Today was a rough day to say the least. I slept in, as I am still trying to fight off a cold. It was pouring rain most of the day, so I stayed in my room and read. For dinner Amanda and I trudged out in the rain and got chinese food at a restaurant a block from the Duomo (in general, there is a lot of good food near there). I had a cafe and fried rice with shrimp.
After dinner, I went back home and skyped a big group of my friends, several of which were visiting my home campus for a basketball game. The internet connection here is horrible, especially with the rain, so the video kept freezing and it was sometimes hard to hear. Depsite that, it was really fun to talk to my friends. There was about 9 or 10 of them, so it was crazy as they were having side conversations, talking to me and moving around the room. I talked to two of the guys and I taught them some curse words in sign language. I also was left briefly "alone in the room" with my one friend while he changed clothes, I was dying laughing and we had a conversation about speaking German. It was a fun time talking to everyone, but it was also extremely sad for me to be away from them.

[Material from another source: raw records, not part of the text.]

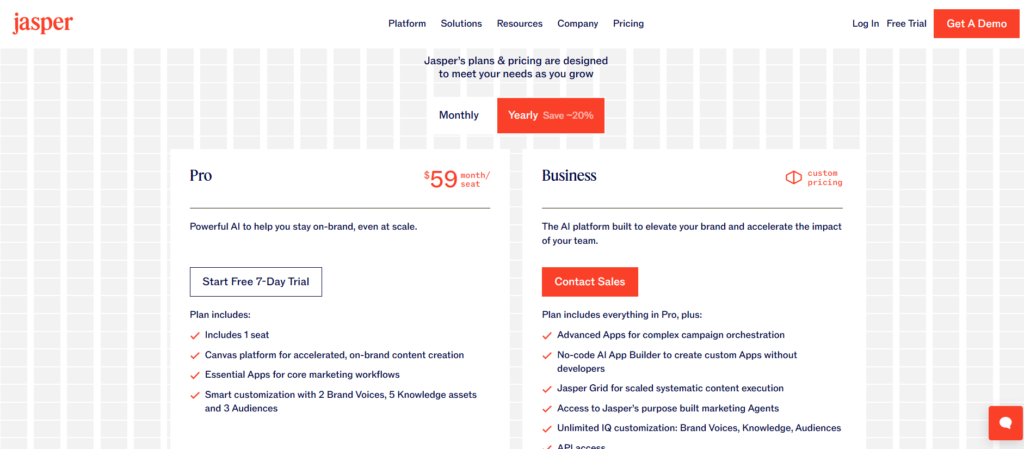The image size is (1024, 449).
Task: Click the Contact Sales button
Action: tap(590, 282)
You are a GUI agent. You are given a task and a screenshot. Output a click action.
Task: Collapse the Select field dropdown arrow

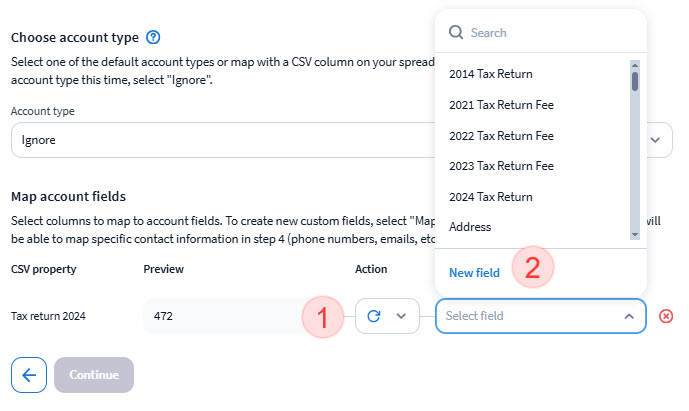pos(629,316)
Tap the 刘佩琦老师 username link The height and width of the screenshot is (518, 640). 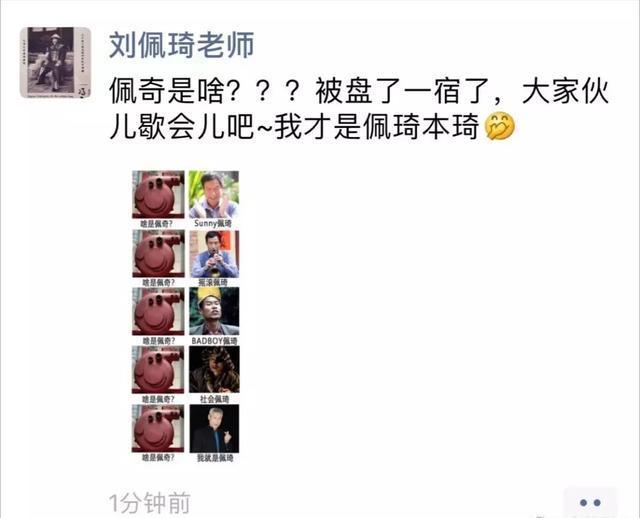coord(182,44)
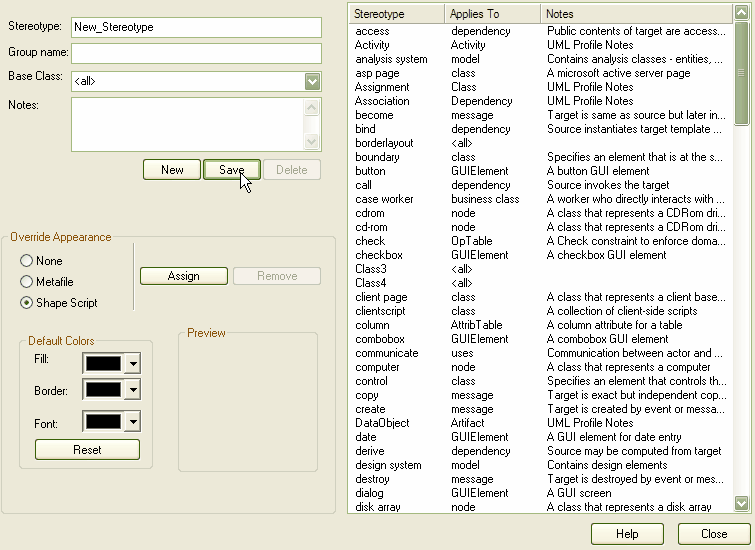Open Help for this dialog

click(x=627, y=534)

On top of that, my fraternity (its co-ed.. obvi..) handed out bids on Friday and had the bid celebration. I keep seeing pictures and posts about it on facebook and am so upset to be missing an amazing semester with my brothers.
I have also not yet talked to my family. I have emailed, but haven't skyped or talked to anyone on the phone. It is tough since everyone has busy schedules and phone calls are expensive, but I will need to have a call with my family with in the week.
So, I just am extremely homesick at this point. I have yet to really make good friends here, except my roommate, and it is difficult when I talk to my good friends, knowing what I am missing at school. In many ways I do not want to rush my experience here, but at this point I would do anything to have friends and more so to be with my friends at home. I do not regret my decision to come here, but right now I am debating whether it was the best choice.